The optimal metronomic dose is known for only a few drugs and diseases, Capecitabine 500 mg twice daily has shown to have activity and antiangiogenic effectiveness in colorectal cancer, as demonstrated by contrast-enhanced magnetic resonance imaging.([i]) Capecitabine, an oral prodrug of 5- fluorouracil (5-FU), is rapidly and almost completely absorbed from the gastrointestinal tract and it undergoes hydrolysis in the liver and tissues to form active moiety fluorouracil. Fluorouracil is an antimetabolite that inhibits thymidylate synthetase, blocking the methylation of deoxy uridylic acid to thymidylic acid, interfering with DNA, and to a lesser degree, RNA synthesis. ([ii]) Multiple studies have shown that mild to moderate liver dysfunction in patients with liver metastatic cancer did not significantly affect Capecitabine pharmacokinetics as the predominant route of elimination is via the kidney. Therefore, patients with liver dysfunction should be monitored closely during treatment, but no dose adjustment is required for liver dysfunction solely. ([iii]) Phase I and II studies suggest that Capecitabine 500mg BD is safe and effective in HCC patients. ([iv],[v])



[i] Steinbild S, Arends J,MedingerM, Häring B, Frost A, Drevs J, Unger C, Strecker R, Hennig J, Mross K: Metronomic antiangiogenic therapy with capecitabine and celecoxib in advanced tumor patients -- results of a phase II study. Onkologie, 30: 629-635, 2007

[ii] Walko CM, Lindley C. Capecitabine: a review. Clinical Therapeutics 2005;27:23–44.

[iii] Twelves C, Glynne-Jones R, Cassidy J, Schuller J, Goggin T, Roos B, Banken L,Utoh M, Weidekamm E, Reigner B. Effect of hepatic dysfunction due to liver metastases on the pharmacokinetics of Capecitabine and  its metabolites. ClinCancer Res. 1999 Jul;5(7):1696-702.

[iv] Omar Abdel-Rahman. Sorafenib versus Capecitabine in the management of advanced hepatocellular carcinoma.

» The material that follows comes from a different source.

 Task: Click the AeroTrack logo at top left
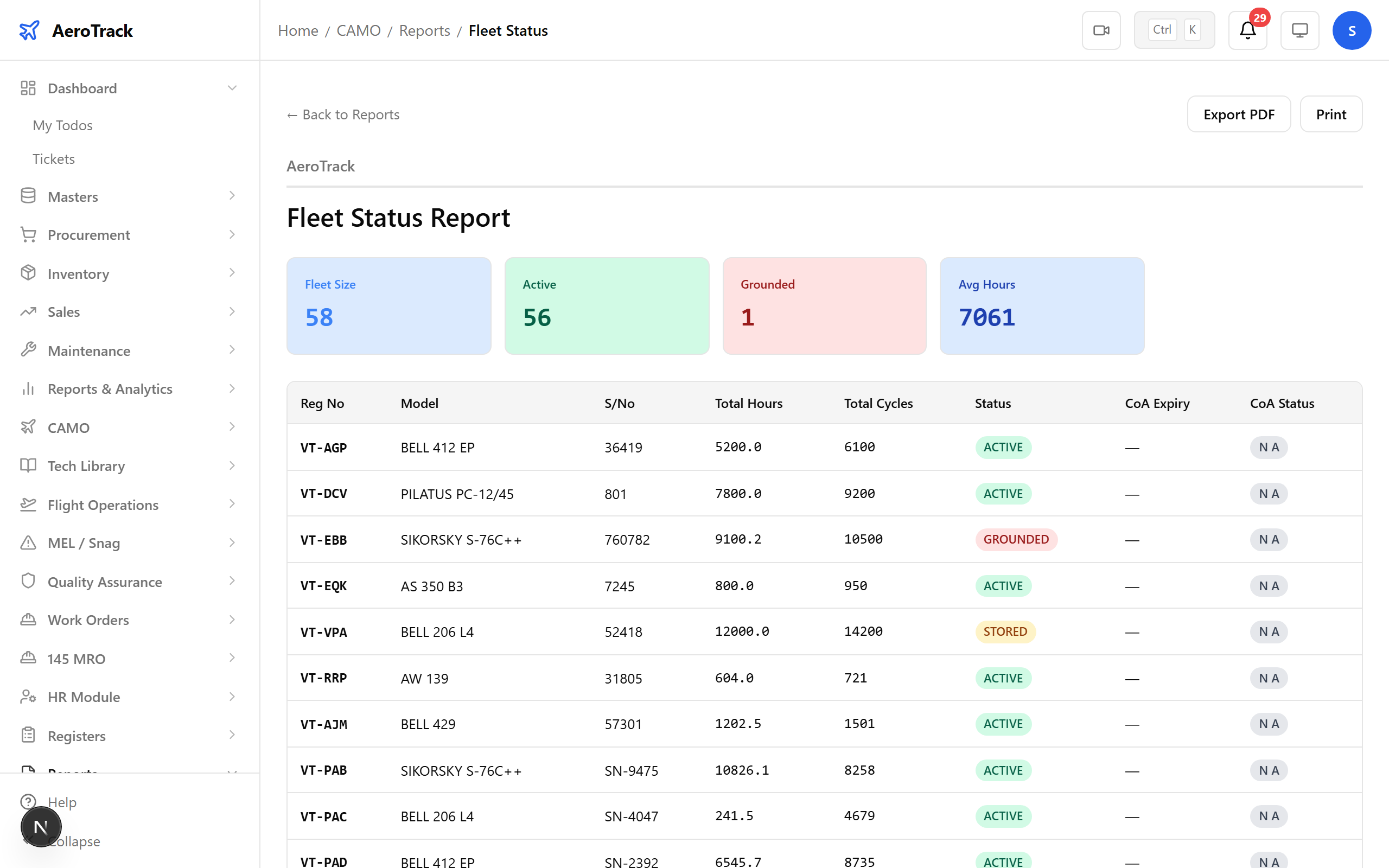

[v] Metronomic Capecitabine as second-line treatment in hepatocellular carcinoma after sorafenib failure Alessandro Granitoa.

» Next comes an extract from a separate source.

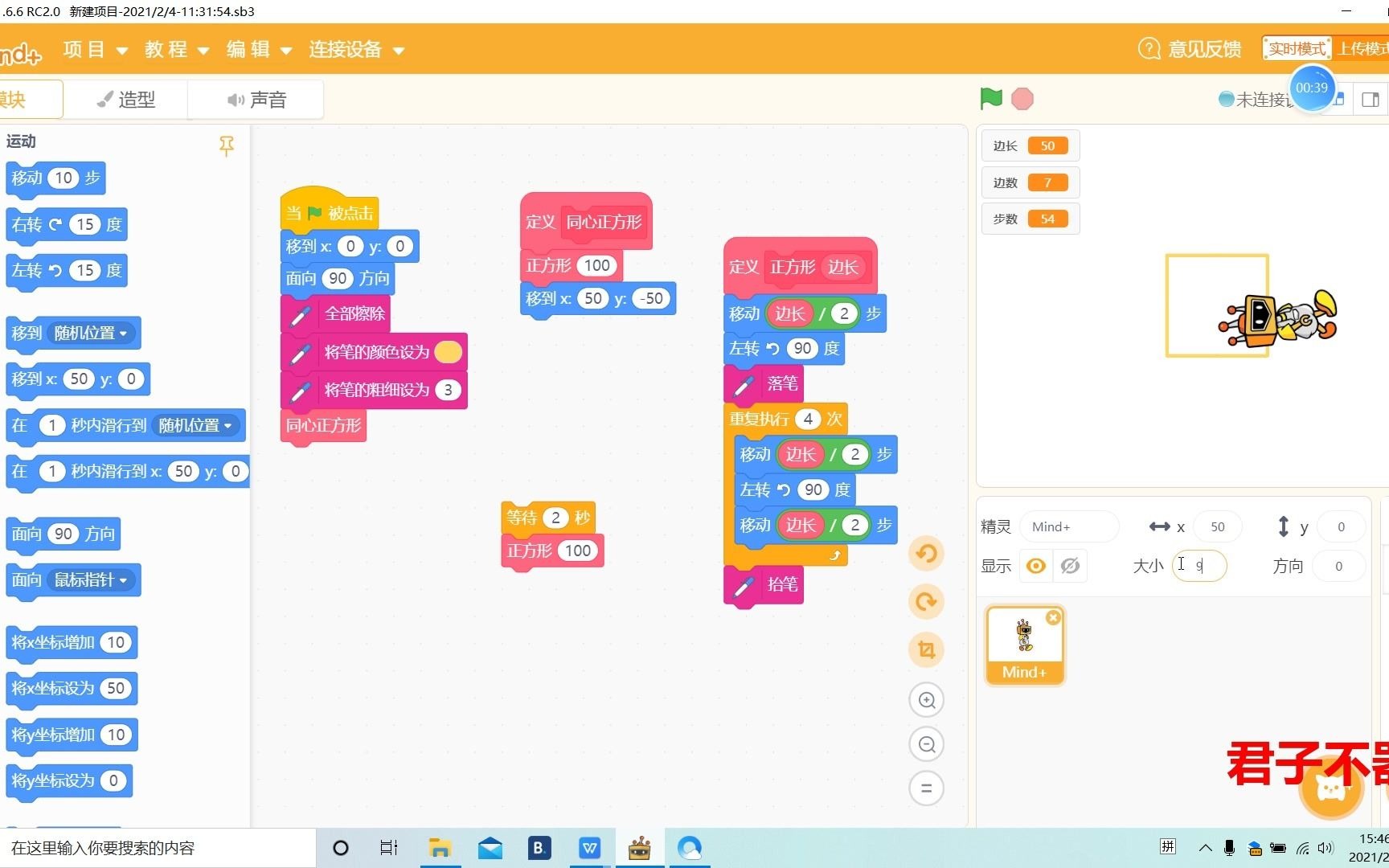This screenshot has height=868, width=1389.
Task: Click the yellow pen color swatch
Action: pyautogui.click(x=448, y=351)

Rationale of proposed study combination

HCC is a complex, highly heterogeneous tumour, which makes it unlikely that targeting any one pathway will achieve optimal disease control. Also, resistance mechanisms to sorafenib in HCC are still poorly understood. Proposed resistance mechanisms include upregulation of VEGF and other growth factors, activation of alternate signaling pathways, co-option of existing vessels, and transformation of the tumor vasculature to a more mature, less VEGF-dependent phenotype.([i],[ii]) Thereby making metronomic capecitabine based anti-angiogenesis a suitable therapy in sorafenib resistant patients.

There are preclinical evidence to suggest that inhibiting EGFR may make tumors more angiogenesis dependent, and therefore more  susceptible to anti-angiogenesis inhibitors15 Factors such as fibroblast growth factors (FGFs), insulin like growth factors (IGFs), angiopoietins, and tumor-stromal interaction also contribute to sorafenib resistance.([iii]) Hence metronomic capecitabine based VEGF and other angiogenesis inhibition is worth trying with anti EGFR inhibitor Erlotinib.

5. Hypothesis

The combination of Capecitabine and Erlotinib in advanced HCC patients after sorafenib failure would lead to an increase in PFS from 10% to 30% at 6 months.



[i] Glade Bender J, Cooney EM, Kandel JJ, Yamashiro DJ. Vascular remodeling and clinical resistance to antiangiogenic cancer therapy. Drug Resist Updat. 2004 Aug-Oct;7(4-5) 289-300.

[ii]Casanovas O, Hicklin DJ, Bergers G, Hanahan D. Drug resistance by evasion of antiangiogenic targeting of VEGF signaling in late-stage pancreatic islet tumors. Cancer Cell. 2005;8(4):299–309.

[iii] Bergers G, Hanahan D. Modes of resistance to antiangiogenic therapy. Nat Rev Cancer. 2008;8:592–603.